Mengenai kondisi fisik kantor Radar Sulteng, Moh Fahmi Laguliga melaporkan bahwa gedung tersebut mengalami kerusakan, dengan plafon dan dinding yang retak. Namun, fasilitas percetakan masih dapat berfungsi. “Saat ini, redaksi akan beroperasi di lantai dasar. Namun, kami menghadapi masalah dengan listrik dan akses internet,” jelas Fahmi.
Sore kemarin, evaluasi pencarian menunjukkan perkembangan positif. Dari 11 karyawan yang hilang, 9 di antaranya ditemukan selamat. Beberapa di antara mereka melarikan diri ke gunung, sementara yang lain berlindung di rumah sanak saudara yang tidak terdampak tsunami. Namun, dua karyawan, Rizal dan Hayun, masih dalam pencarian. Rizal diketahui pergi untuk meliput acara pembukaan Iven Palu Nomoni di Anjungan Pantai Talisw, sementara Hayun biasanya berjualan di lokasi tersebut.
Selain itu, Taswin, yang rumahnya berada di zona pantai Mamboro, mengungkapkan bahwa ia selamat karena berada di kantor saat gempa terjadi. Ia menceritakan bahwa keluarganya terpisah saat kejadian. “Saya berada di kantor, sementara anggota keluarga lainnya berada di lokasi berbeda. Beberapa di antara mereka menjadi korban,” jelas Taswin.
Dalam rapat internal yang berlangsung di luar gedung Graha Pena Radar Sulteng, Agung Sumandjaya, salah satu redaktur, menyatakan harapannya untuk menemukan kawan-kawan mereka yang hilang dalam keadaan baik.
Sampai berita ini diturunkan, dari total 35 karyawan Radar Sulteng, 33 orang telah ditemukan.

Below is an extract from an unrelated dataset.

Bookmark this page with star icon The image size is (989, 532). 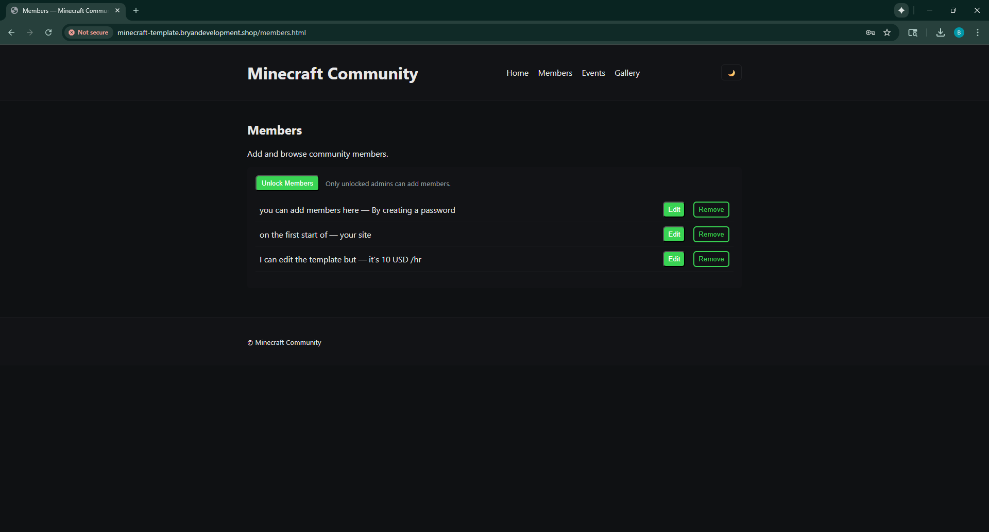tap(887, 32)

Proses pencarian akan terus dilakukan hingga semua karyawan yang hilang berhasil ditemukan dan kondisi kantor memungkinkan untuk beroperasi kembali.
FAQ
Apa yang terjadi pada Radar Sulteng setelah gempa di Palu?
Radar Sulteng mengalami kerusakan pada gedung dan kehilangan beberapa karyawan.

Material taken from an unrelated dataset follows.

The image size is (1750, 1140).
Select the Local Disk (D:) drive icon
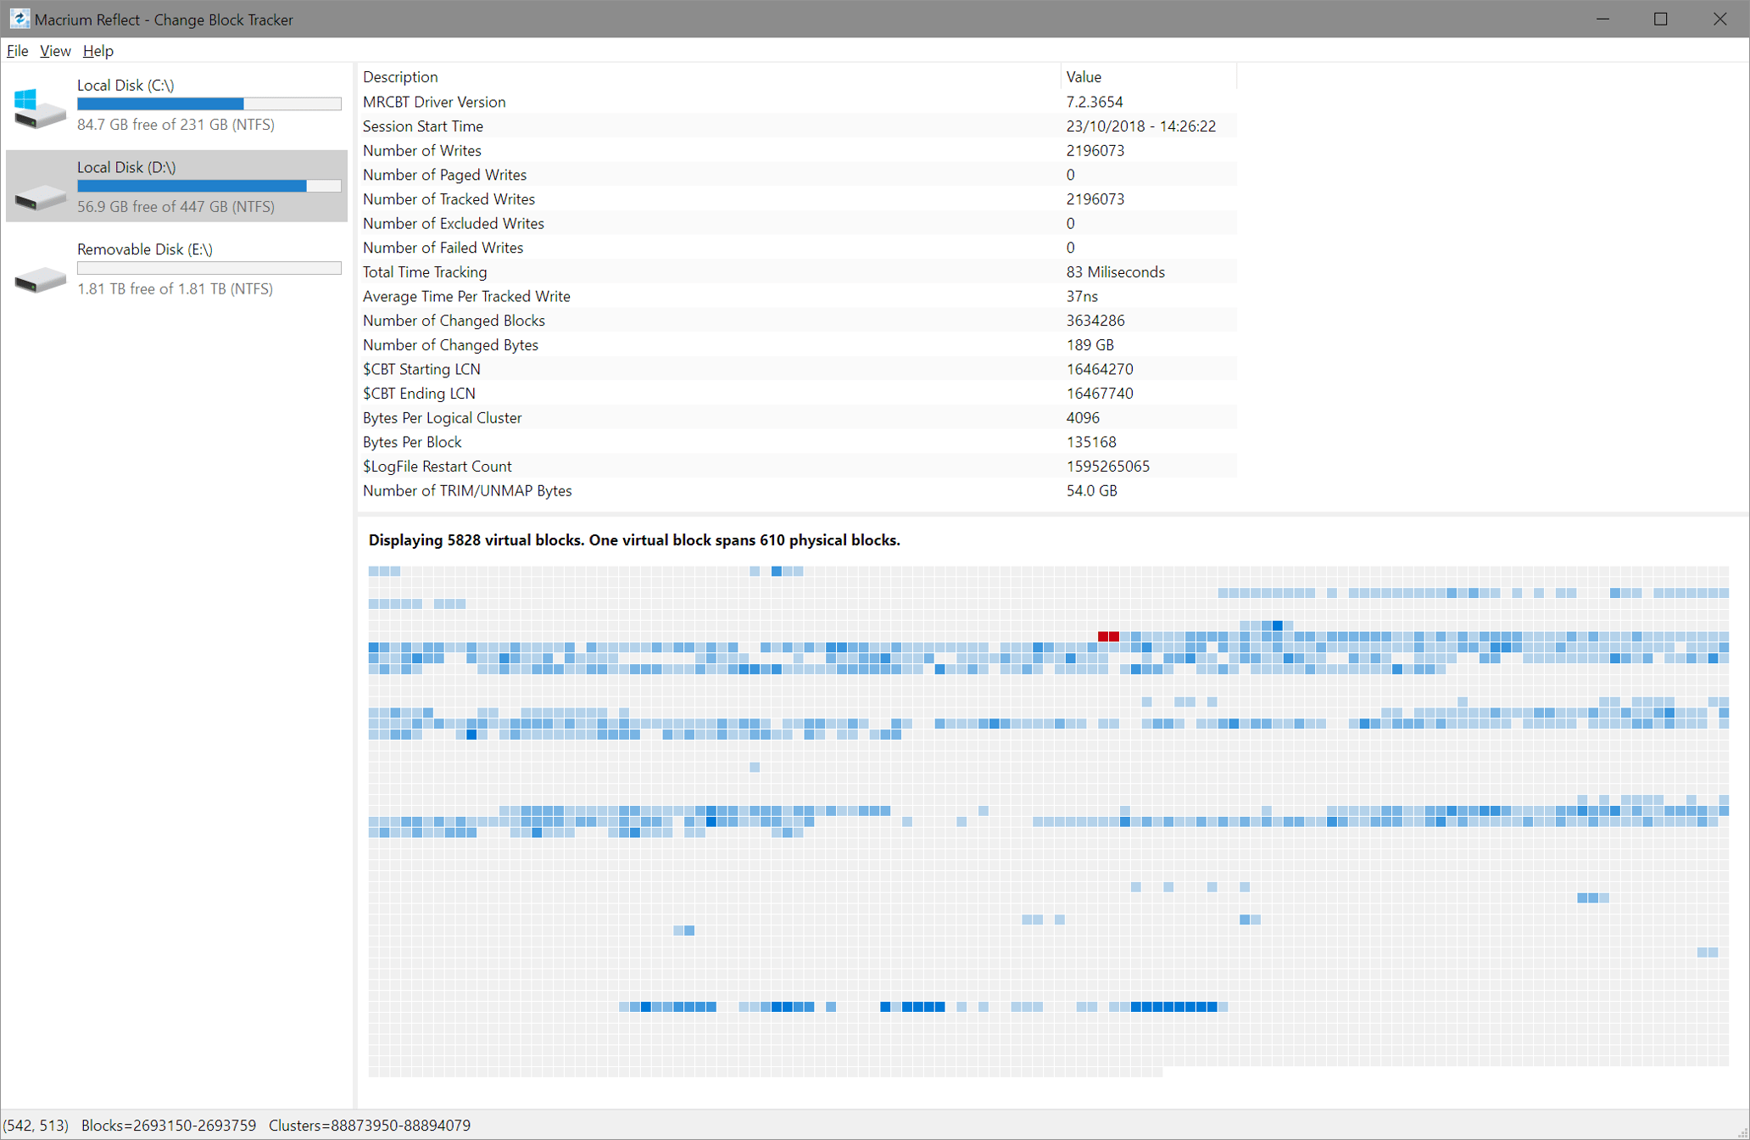point(38,193)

Berapa banyak karyawan yang masih hilang?
Saat ini, 11 karyawan masih dalam pencarian.
Bagaimana kondisi kantor Radar Sulteng?
Kantor mengalami kerusakan dengan plafon dan dinding yang retak, namun fasilitas percetakan masih dapat berfungsi.
Apa langkah yang diambil untuk mencari karyawan yang hilang?
Tim melakukan pencarian langsung ke rumah karyawan dan melakukan evaluasi mengenai keberadaan mereka.
Apa yang menjadi kesulitan utama pasca gempa?
Kesulitan dalam komunikasi dan mendapatkan akses air bersih menjadi masalah utama bagi warga.